After days of wrangling over contract details, the Dallas Mavericks reached a verbal agreement with Rick Carlisle on Friday night to become the club’s new head coach, a source confirmed.
The source said the four-year contract is worth more than $4 million a season — slightly more than former coach Avery Johnson’s per-season salary — and would be signed by late Friday or today. A news conference to formally introduce Carlisle as the franchise’s ninth head coach probably won’t be held until Wednesday, the source said, because of Carlisle’s duties as an analyst for ESPN.
Carlisle, 48, is set to begin his third stint as a head coach in the NBA and first in the rugged Western Conference. Although he’s inheriting perennial All-Stars Dirk Nowitzki and Jason Kidd, the Mavs are coming off a second consecutive first-round playoff exit.
Known as an intelligent coach with superb strategic skills, Carlisle’s greatest challenges will be to sharpen his communication skills with players and to loosen his typically structured offense for Kidd, something that failed to happen under Johnson’s rigid offensive system.
The Mavs had anticipated a Friday news conference to introduce Carlisle, but negotiations slowed to the point that by Friday evening it seemed as if the process would drag into the weekend.
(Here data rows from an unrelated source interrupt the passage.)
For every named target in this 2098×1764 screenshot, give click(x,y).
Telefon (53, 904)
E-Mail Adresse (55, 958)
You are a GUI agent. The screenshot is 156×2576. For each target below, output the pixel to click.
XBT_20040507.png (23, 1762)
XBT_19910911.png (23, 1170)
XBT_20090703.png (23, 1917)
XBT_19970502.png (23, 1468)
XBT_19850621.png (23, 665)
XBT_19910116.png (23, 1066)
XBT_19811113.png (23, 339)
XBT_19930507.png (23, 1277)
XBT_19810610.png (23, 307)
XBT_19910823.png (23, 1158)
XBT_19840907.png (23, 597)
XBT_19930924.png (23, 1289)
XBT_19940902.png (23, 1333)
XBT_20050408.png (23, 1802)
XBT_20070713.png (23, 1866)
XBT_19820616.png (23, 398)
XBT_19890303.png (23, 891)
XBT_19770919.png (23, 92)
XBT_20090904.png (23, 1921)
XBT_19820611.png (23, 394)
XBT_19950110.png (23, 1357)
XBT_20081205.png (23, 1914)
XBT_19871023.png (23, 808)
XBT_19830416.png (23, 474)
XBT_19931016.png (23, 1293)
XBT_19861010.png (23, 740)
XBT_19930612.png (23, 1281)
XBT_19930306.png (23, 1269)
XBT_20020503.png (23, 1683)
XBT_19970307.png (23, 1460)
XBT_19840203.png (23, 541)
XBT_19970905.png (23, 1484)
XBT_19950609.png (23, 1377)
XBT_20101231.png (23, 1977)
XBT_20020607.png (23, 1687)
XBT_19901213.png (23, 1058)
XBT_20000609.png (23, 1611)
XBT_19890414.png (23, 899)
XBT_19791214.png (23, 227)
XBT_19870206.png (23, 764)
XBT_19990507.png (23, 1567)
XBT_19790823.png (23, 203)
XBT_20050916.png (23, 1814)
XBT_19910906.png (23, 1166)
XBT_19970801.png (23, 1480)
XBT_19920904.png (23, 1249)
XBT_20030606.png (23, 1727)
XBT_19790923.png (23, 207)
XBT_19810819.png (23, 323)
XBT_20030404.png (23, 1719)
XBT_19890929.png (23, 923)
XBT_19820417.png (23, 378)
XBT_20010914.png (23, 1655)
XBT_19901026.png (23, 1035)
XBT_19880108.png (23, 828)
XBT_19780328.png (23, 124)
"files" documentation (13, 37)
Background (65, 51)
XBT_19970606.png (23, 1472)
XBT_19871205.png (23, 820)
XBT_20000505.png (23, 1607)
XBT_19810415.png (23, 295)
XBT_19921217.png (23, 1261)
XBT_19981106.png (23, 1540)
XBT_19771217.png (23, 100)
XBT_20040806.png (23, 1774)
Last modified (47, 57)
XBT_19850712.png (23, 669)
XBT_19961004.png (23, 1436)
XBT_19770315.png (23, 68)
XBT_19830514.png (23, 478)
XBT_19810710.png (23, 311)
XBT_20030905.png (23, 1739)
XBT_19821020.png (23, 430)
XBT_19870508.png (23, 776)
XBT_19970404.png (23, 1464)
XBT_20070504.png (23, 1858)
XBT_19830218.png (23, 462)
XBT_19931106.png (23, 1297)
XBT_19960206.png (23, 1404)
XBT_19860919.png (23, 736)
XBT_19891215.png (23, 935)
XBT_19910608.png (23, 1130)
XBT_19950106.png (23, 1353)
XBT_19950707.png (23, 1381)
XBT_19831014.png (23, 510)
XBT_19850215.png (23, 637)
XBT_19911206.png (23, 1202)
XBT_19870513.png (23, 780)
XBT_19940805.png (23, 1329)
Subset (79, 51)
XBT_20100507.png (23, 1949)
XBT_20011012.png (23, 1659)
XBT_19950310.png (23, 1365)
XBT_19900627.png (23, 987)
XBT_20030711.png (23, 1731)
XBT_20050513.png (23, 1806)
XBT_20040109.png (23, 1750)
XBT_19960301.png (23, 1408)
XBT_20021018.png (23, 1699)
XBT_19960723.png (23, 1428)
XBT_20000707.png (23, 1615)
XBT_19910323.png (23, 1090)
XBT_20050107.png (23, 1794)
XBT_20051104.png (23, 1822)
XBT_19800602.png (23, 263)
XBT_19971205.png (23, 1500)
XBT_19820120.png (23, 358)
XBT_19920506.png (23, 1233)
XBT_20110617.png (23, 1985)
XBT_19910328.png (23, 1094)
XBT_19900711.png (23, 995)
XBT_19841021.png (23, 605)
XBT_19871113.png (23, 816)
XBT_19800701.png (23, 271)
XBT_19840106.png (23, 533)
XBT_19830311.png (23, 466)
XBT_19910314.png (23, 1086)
Carlisle is expected to bring in his own staff. They will take over a team that has eight players under contract at more than $80 million next season, well over the salary cap. That leaves seven spots to be filled with limited financial maneuverability.
Carlisle is 281-211 in six seasons. He spent two seasons with the Detroit Pistons, where he won 50 games each season, advanced to the Eastern Conference finals and won NBA Coach of the Year honors in 2001-02.
In four seasons with the Indiana Pacers, he won a franchise-record 61 games in his first year and went to the East finals. His tenure began to unravel after the Ron Artest-fueled brawl at the Palace at Auburn Hills in 2004-05, although some suggest that was his best coaching job.
Despite lengthy suspensions to Artest, Stephen Jackson and Jermaine O’Neal, Carlisle still led the Pacers to the playoffs and a first-round knockout of the Boston Celtics.